** EXERCISE **
From the first line down to the one containing "[LinkedIn] (71, 2545)", reproduce the entries below exactly and leave out the pictures.

(Stored records)
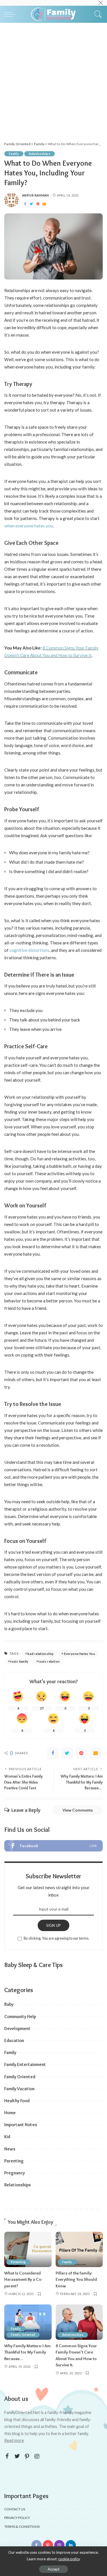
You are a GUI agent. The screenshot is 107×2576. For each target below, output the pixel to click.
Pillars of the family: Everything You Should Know (76, 2279)
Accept (53, 2569)
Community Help (20, 2016)
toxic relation (49, 1661)
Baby (8, 2004)
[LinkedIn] (71, 2545)
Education (14, 2040)
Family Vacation (19, 2088)
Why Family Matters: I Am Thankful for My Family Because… (27, 2352)
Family (14, 153)
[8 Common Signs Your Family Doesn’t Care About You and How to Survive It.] (79, 2322)
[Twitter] (31, 204)
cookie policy (69, 2559)
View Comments (77, 1810)
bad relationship (40, 1654)
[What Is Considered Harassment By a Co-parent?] (28, 2249)
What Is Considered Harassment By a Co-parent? (23, 2279)
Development (17, 2028)
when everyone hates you (28, 525)
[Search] (97, 14)
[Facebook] (25, 204)
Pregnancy (14, 2173)
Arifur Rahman (35, 195)
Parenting (14, 2161)
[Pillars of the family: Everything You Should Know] (79, 2249)
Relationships (39, 153)
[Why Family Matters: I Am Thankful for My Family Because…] (28, 2322)
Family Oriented (19, 2076)
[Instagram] (37, 2456)
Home (10, 2112)
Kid (7, 2136)
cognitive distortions (29, 950)
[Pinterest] (38, 204)
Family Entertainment (25, 2064)
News (9, 2149)
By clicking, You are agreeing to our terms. (56, 1938)
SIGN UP (53, 1925)
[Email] (44, 204)
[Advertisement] (53, 79)
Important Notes (20, 2124)
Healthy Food (17, 2100)
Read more (14, 2440)
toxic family (19, 1661)
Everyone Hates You (79, 1654)
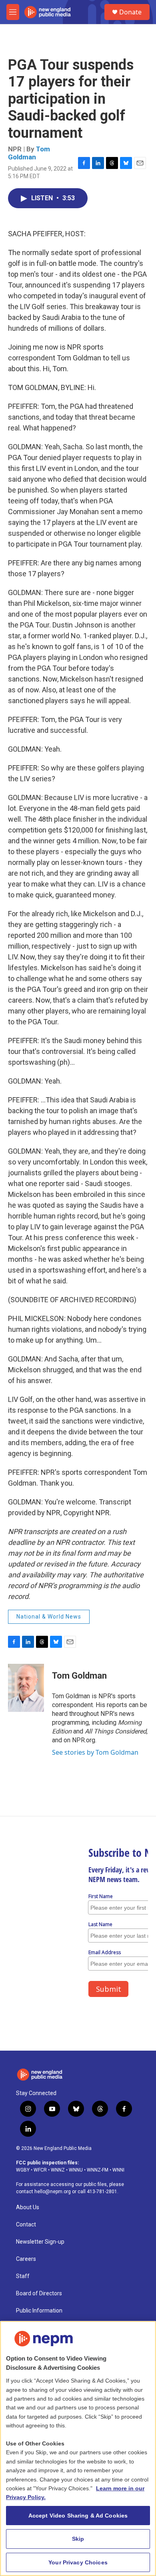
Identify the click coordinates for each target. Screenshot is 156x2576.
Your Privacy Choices (78, 2562)
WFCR (40, 2170)
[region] (78, 2448)
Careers (26, 2259)
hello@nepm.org (52, 2191)
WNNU (76, 2170)
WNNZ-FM (97, 2170)
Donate (130, 12)
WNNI (118, 2170)
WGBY (23, 2170)
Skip (78, 2539)
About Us (27, 2207)
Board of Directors (39, 2293)
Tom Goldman (29, 153)
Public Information (39, 2311)
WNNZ (58, 2170)
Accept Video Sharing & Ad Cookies (78, 2515)
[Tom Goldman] (26, 1688)
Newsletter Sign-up (40, 2242)
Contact (26, 2225)
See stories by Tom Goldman (95, 1752)
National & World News (48, 1616)
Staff (23, 2276)
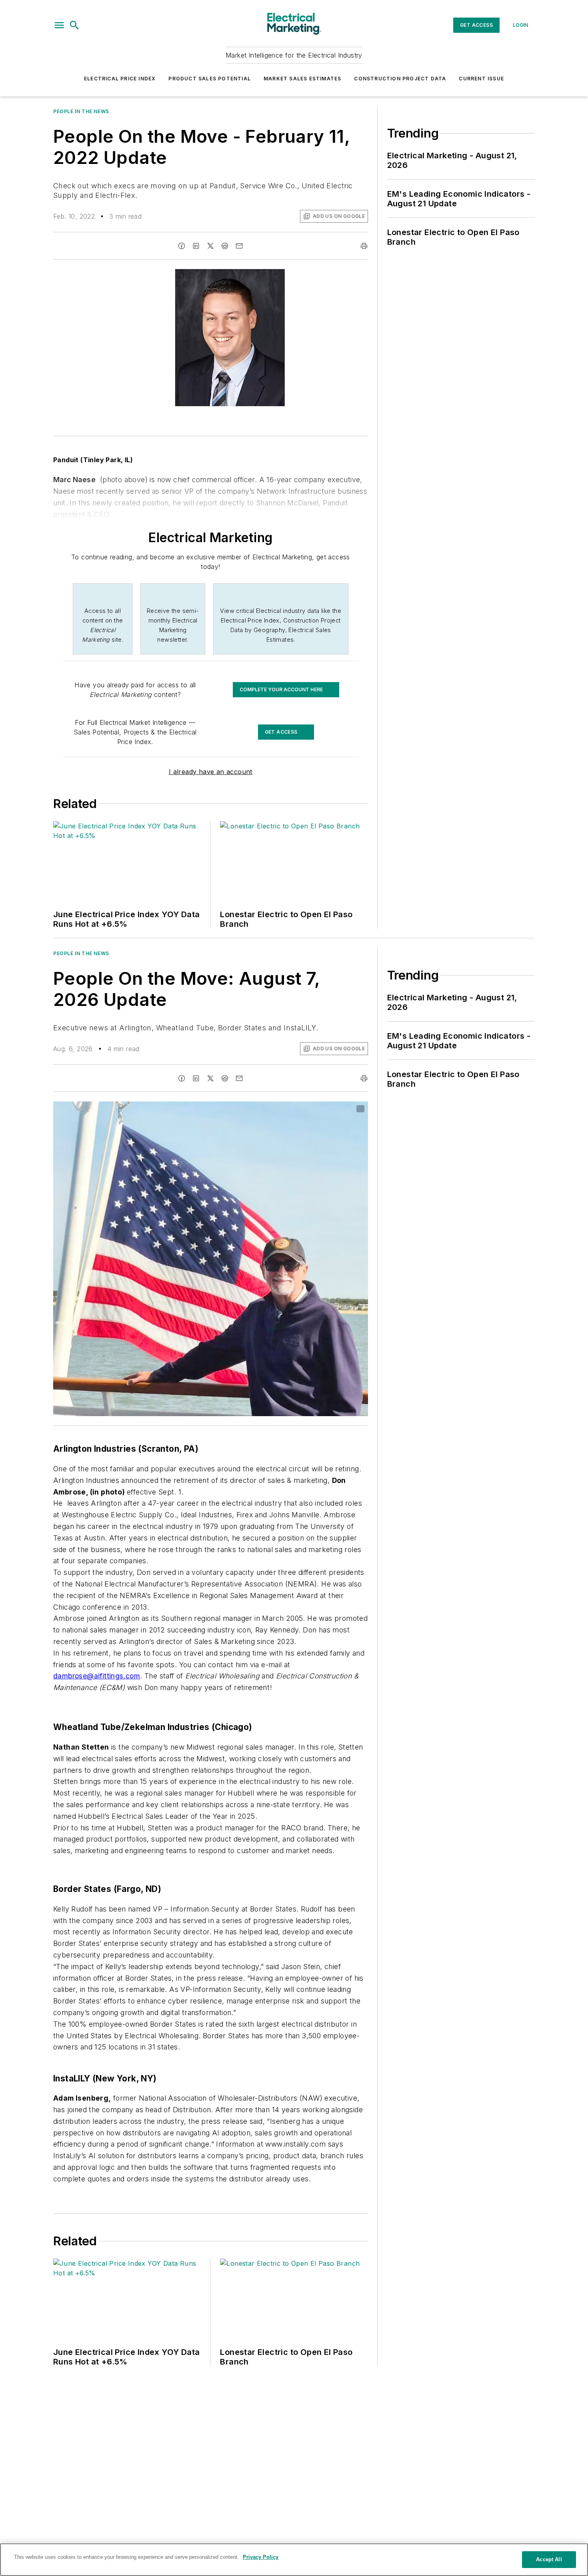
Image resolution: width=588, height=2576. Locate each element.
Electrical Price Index (120, 79)
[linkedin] (196, 246)
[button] (59, 25)
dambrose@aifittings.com (96, 1676)
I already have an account (210, 772)
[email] (239, 246)
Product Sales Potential (209, 79)
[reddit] (225, 246)
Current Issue (481, 79)
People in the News (81, 111)
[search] (74, 25)
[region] (294, 2559)
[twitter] (210, 246)
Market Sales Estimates (302, 79)
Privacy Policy (260, 2557)
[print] (364, 246)
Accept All (549, 2559)
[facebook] (182, 246)
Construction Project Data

** REPLY TO THE EXERCISE **
You are a GUI agent. The screenshot is 107×2576. For each target below, output the pixel to click.
Pillars of the family: Everything You Should Know (76, 2279)
Accept (53, 2569)
Community Help (20, 2016)
toxic relation (49, 1661)
Baby (8, 2004)
[LinkedIn] (71, 2545)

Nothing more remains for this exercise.